▶ **Extrait fourni**
______

Le spectre du terrorisme est présent partout en Occident (et bien au-delà) mais en raison de notre passé récent en Nouvelle-Zélande, cette menace joue sur notre esprit de manière unique.

Le 15 mars 2019, 51 fidèles musulmans ont été tués par un terroriste australien solitaire, inspiré en partie par les actions du Norvégien Anders Behring Breivik. Plus explicitement cependant, comme le note Foreign Policy, ce sont des idées françaises (notamment celles de Renaud Camus) qui ont inspiré à Brenton Tarrant cette action extrême.

Ce n’est pas le seul lien français avec ces événements tragiques à l’autre bout du monde. Deux mois exactement après l’attentat de Christchurch, la Première ministre néo-zélandaise, Jacinda Ardern, et le président français, Emmanuel Macron, se sont rencontrés à Paris pour fonder l’appel à l’action de Christchurch. Cette initiative a depuis rassemblé une communauté de plus de 120 gouvernements, fournisseurs de services en ligne et d’organisations de la société civile, qui travaillent à l’élimination des contenus terroristes et extrémistes violents en ligne.

______

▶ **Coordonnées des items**
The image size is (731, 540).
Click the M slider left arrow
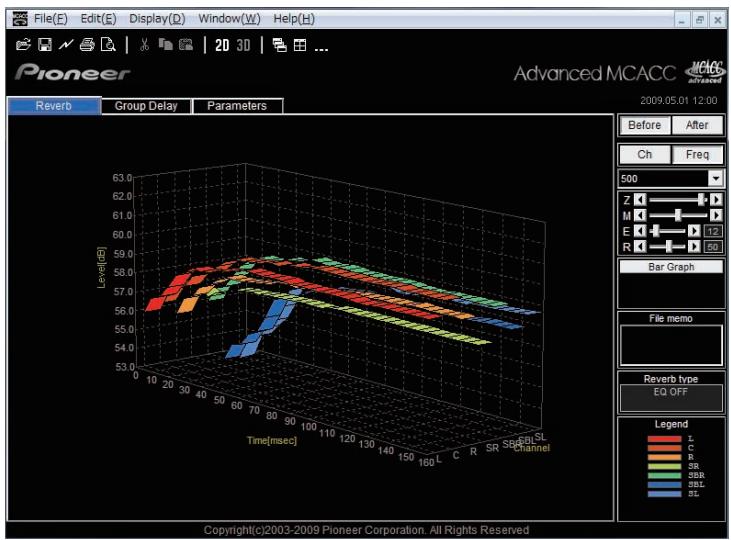click(641, 215)
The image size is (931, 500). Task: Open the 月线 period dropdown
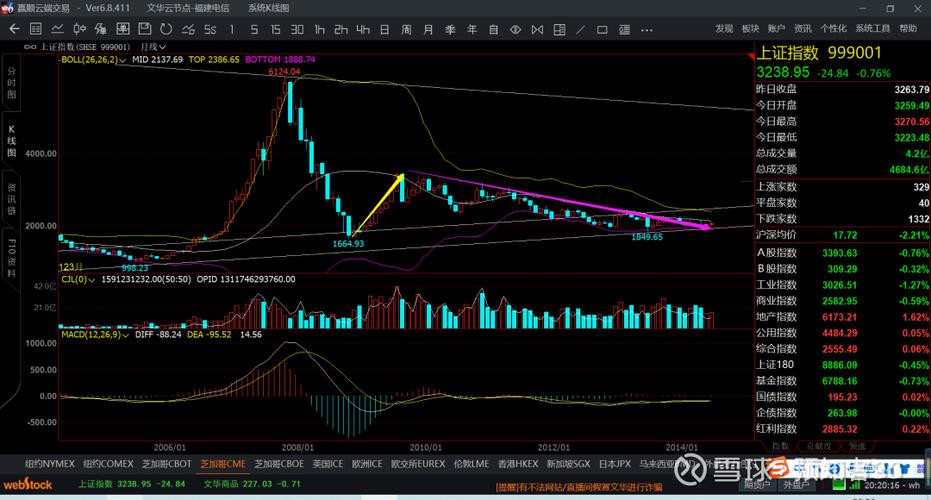[164, 46]
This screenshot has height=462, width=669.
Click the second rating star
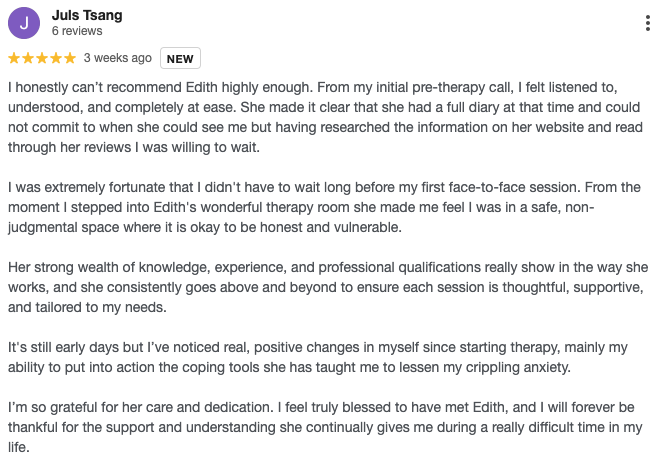pos(27,58)
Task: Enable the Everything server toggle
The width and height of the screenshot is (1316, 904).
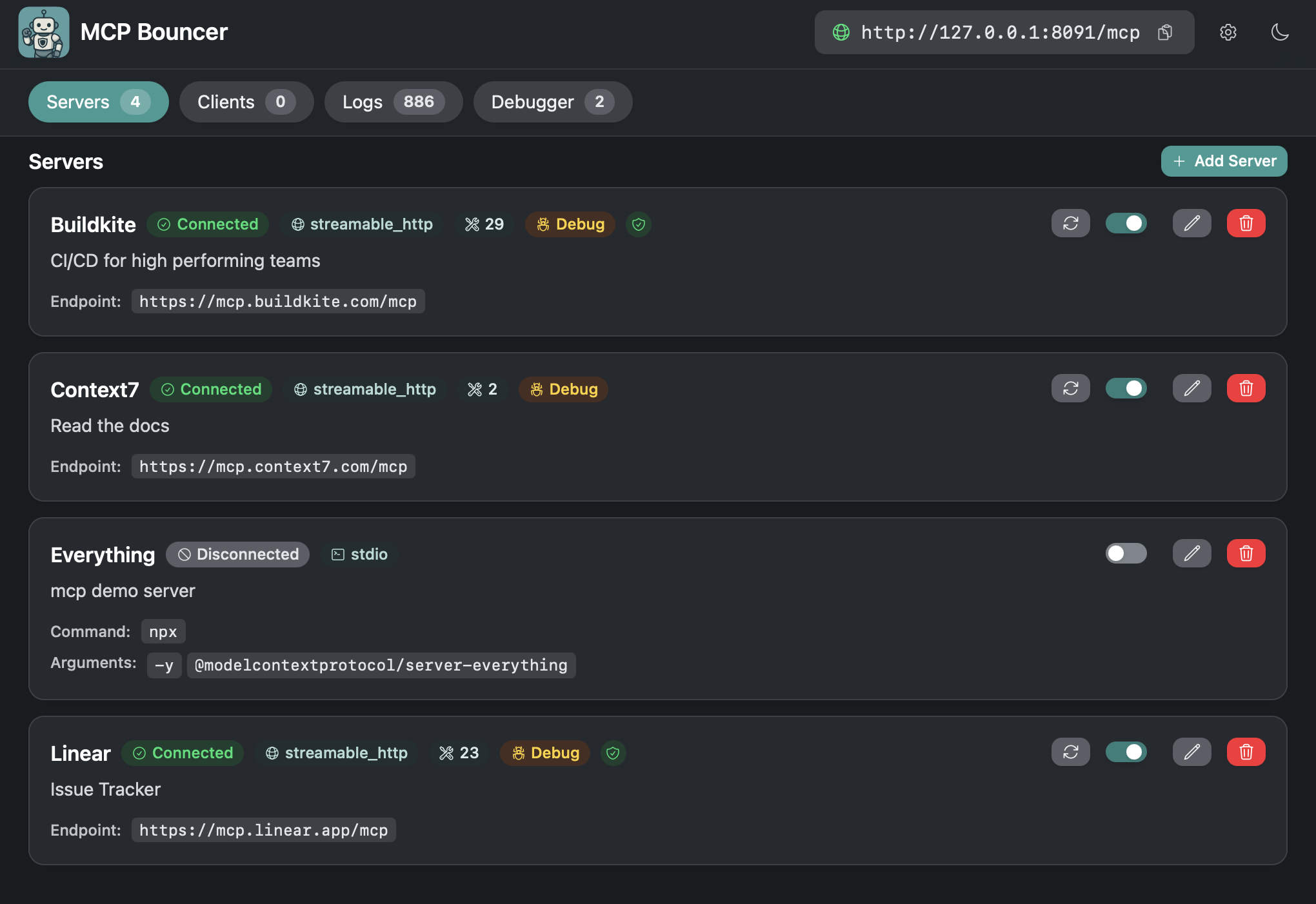Action: pyautogui.click(x=1126, y=553)
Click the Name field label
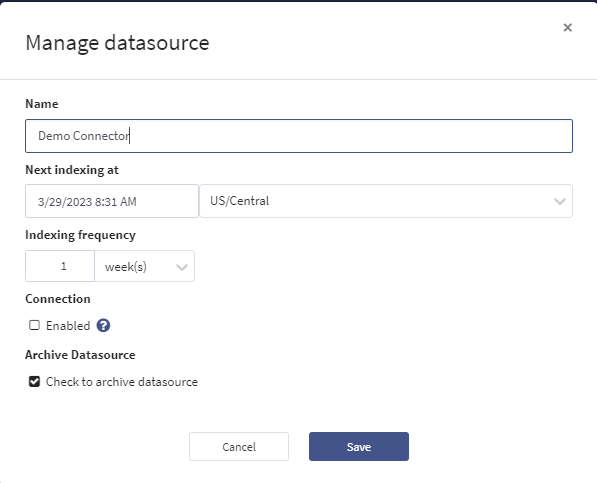 point(42,104)
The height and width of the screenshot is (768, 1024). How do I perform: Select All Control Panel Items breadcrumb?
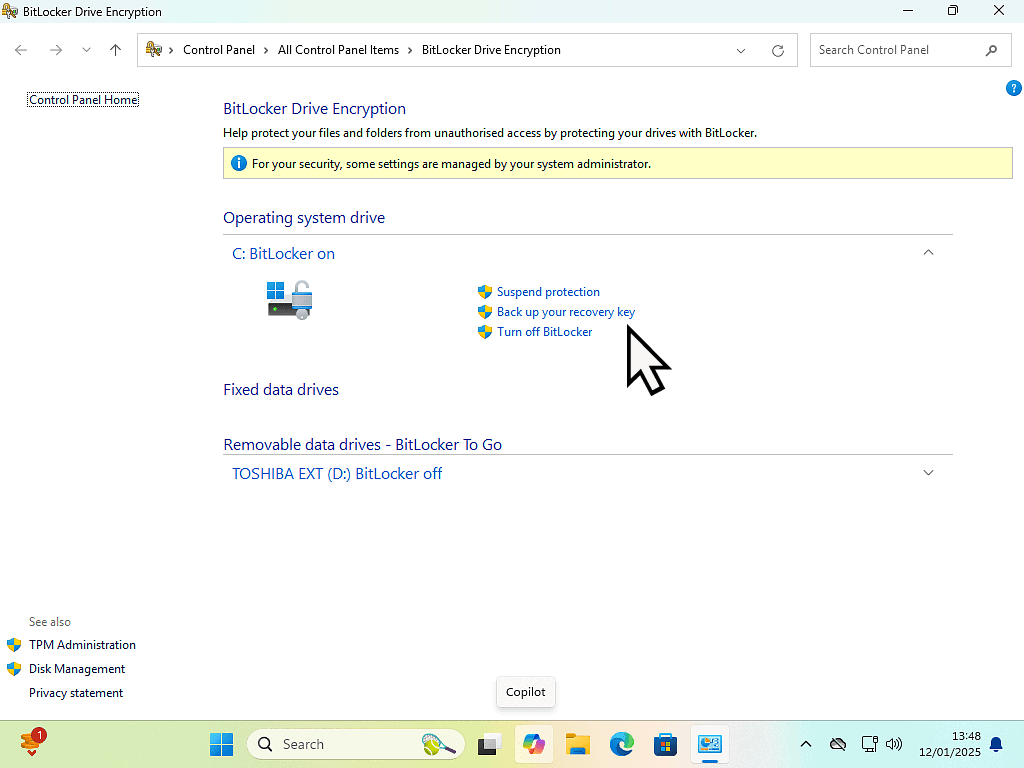[338, 50]
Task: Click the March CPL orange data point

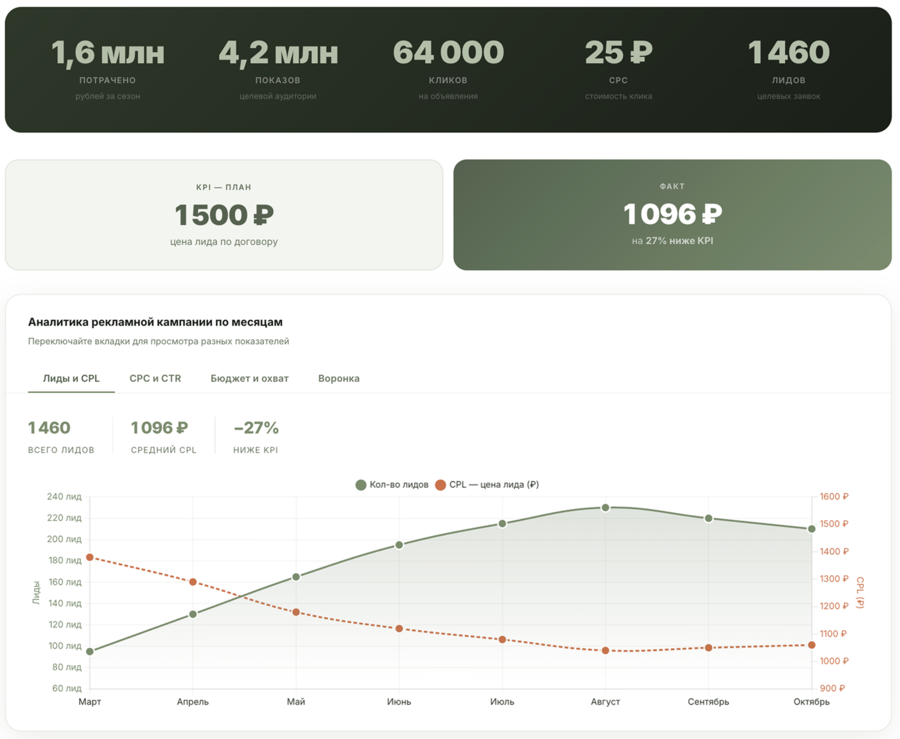Action: click(90, 557)
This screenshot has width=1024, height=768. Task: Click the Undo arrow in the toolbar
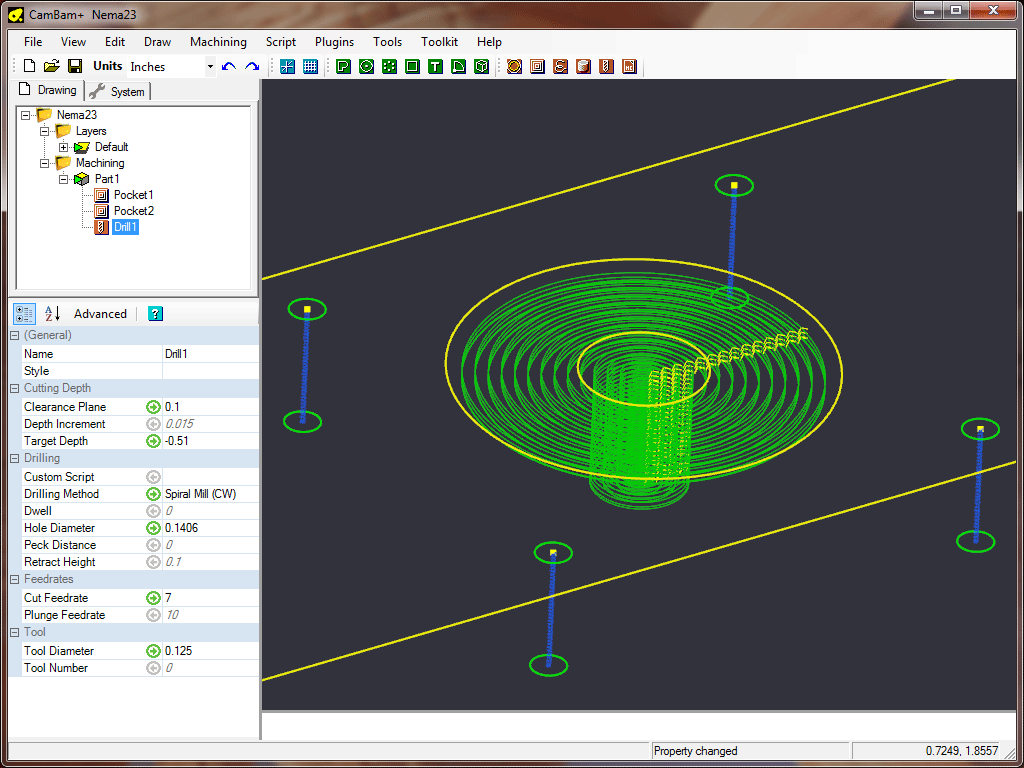point(229,66)
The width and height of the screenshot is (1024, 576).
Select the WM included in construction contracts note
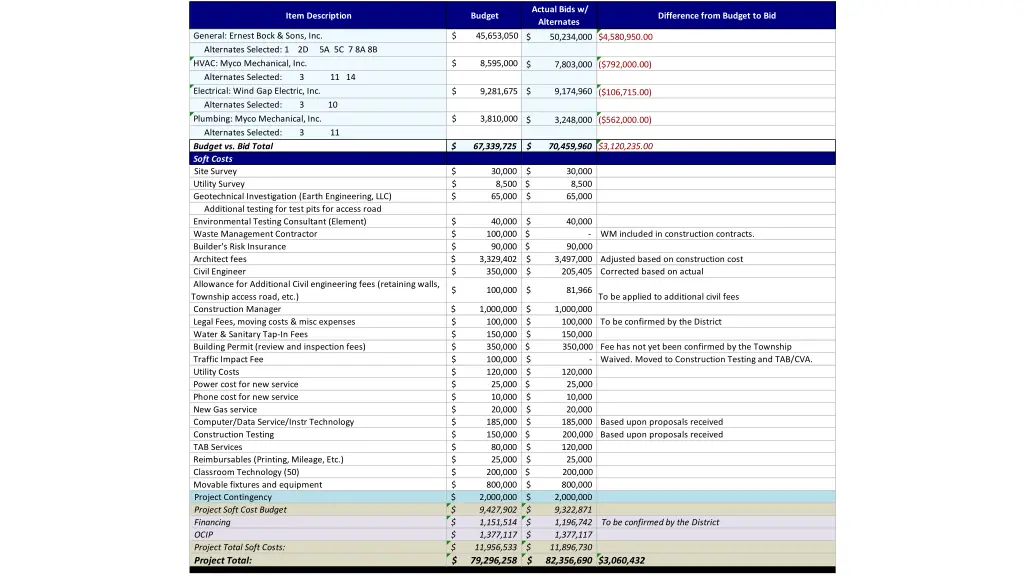677,234
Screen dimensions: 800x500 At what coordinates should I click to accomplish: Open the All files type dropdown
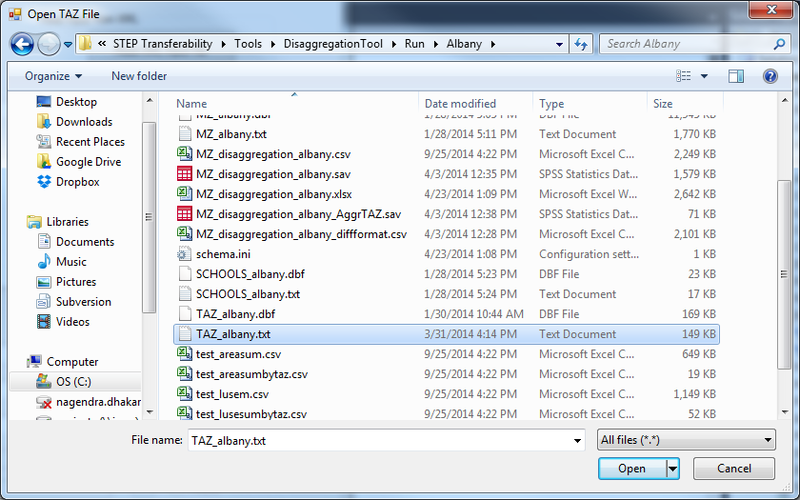pyautogui.click(x=686, y=440)
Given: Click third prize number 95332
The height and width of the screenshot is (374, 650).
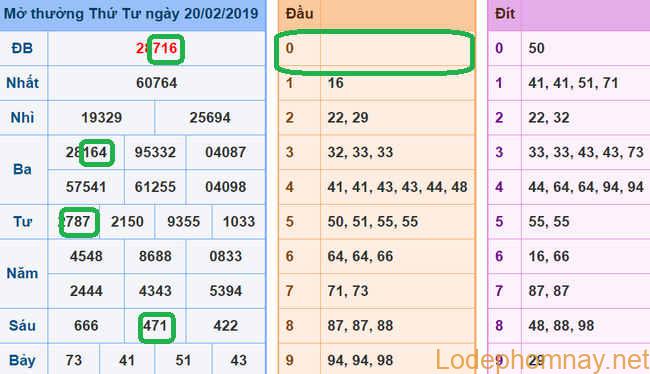Looking at the screenshot, I should coord(155,152).
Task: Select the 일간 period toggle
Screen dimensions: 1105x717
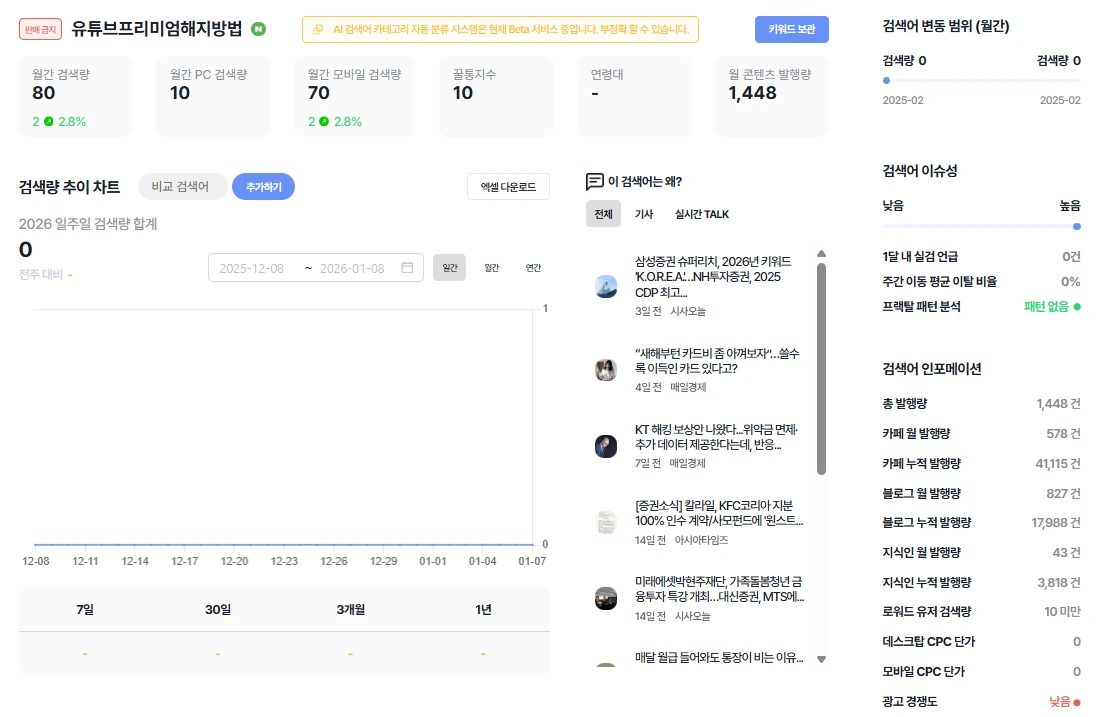Action: coord(450,267)
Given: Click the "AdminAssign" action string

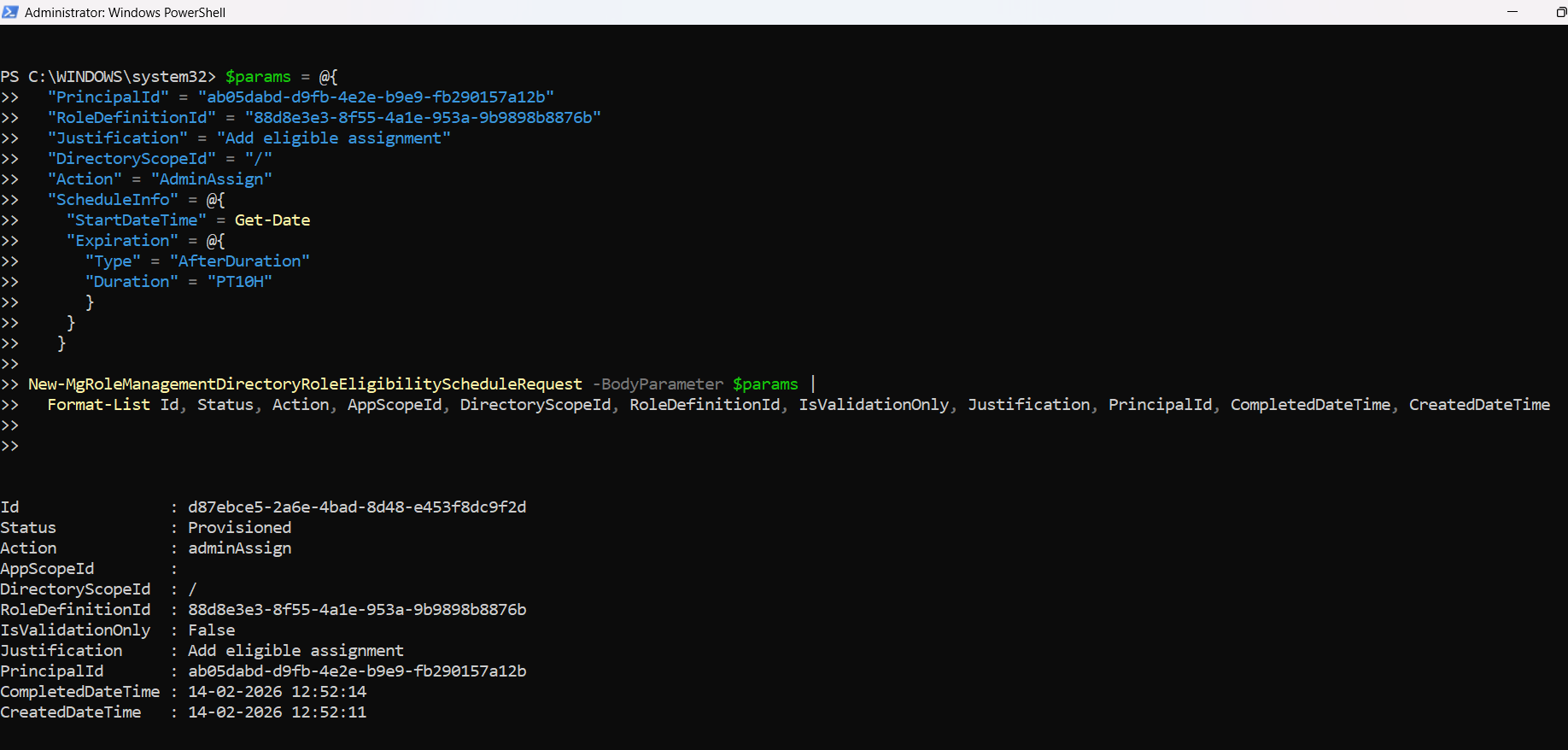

______

▶ **Consignes**
#1 Dans le texte sur l'attentat de Christchurch, reprenez le passage allant de « Le 15 mars 2019, 51 » jusqu'à « cette action extrême. » en renommant « Brenton Tarrant » en « ce terroriste ».
#2 Prolongez le texte sur l'attentat de Christchurch et l'appel à l'action qui a suivi, à partir de sa dernière phrase.

▶ **Corrigé**
#1
Le 15 mars 2019, 51 fidèles musulmans ont été tués par un terroriste australien solitaire, inspiré en partie par les actions du Norvégien Anders Behring Breivik. Plus explicitement cependant, comme le note Foreign Policy, ce sont des idées françaises (notamment celles de Renaud Camus) qui ont inspiré à ce terroriste cette action extrême.

#2
S’il est tout à fait conforme au rôle de l’État de protéger ses citoyens contre les attaques étrangères et nationales, nous payons souvent la sécurité en monnaie de liberté. Il est essentiel que la société civile joue le rôle de chien de garde contre les excès du gouvernement qui sapent les libertés civiles essentielles, notamment la liberté d’expression, qui est à la base de tant d’autres libertés fondamentales.

En tant que directeur général de la Free Speech Union New Zealand, une organisation qui a des groupes frères dans toute l’anglophonie, je suis profondément investi dans l’idée que le droit à la liberté d’expression et de parole rend nos communautés plus sûres et non plus dangereuses. Pourtant, dans cette optique, je dois passer beaucoup de temps à expliquer que l’incitation directe à la violence et le matériel extrémiste violent en ligne qui promeut ou appelle directement au terrorisme ne sont pas protégés par la liberté d’expression et sont « inadmissibles ». La raison en est que la violence est l’antithèse du discours.

Toutefois, le fait de noter que l’incitation directe à la violence n’est pas protégée par la liberté d’expression introduit un élément de subjectivité dans la distinction entre l’incitation directe et l’expression plus générale d’une opinion.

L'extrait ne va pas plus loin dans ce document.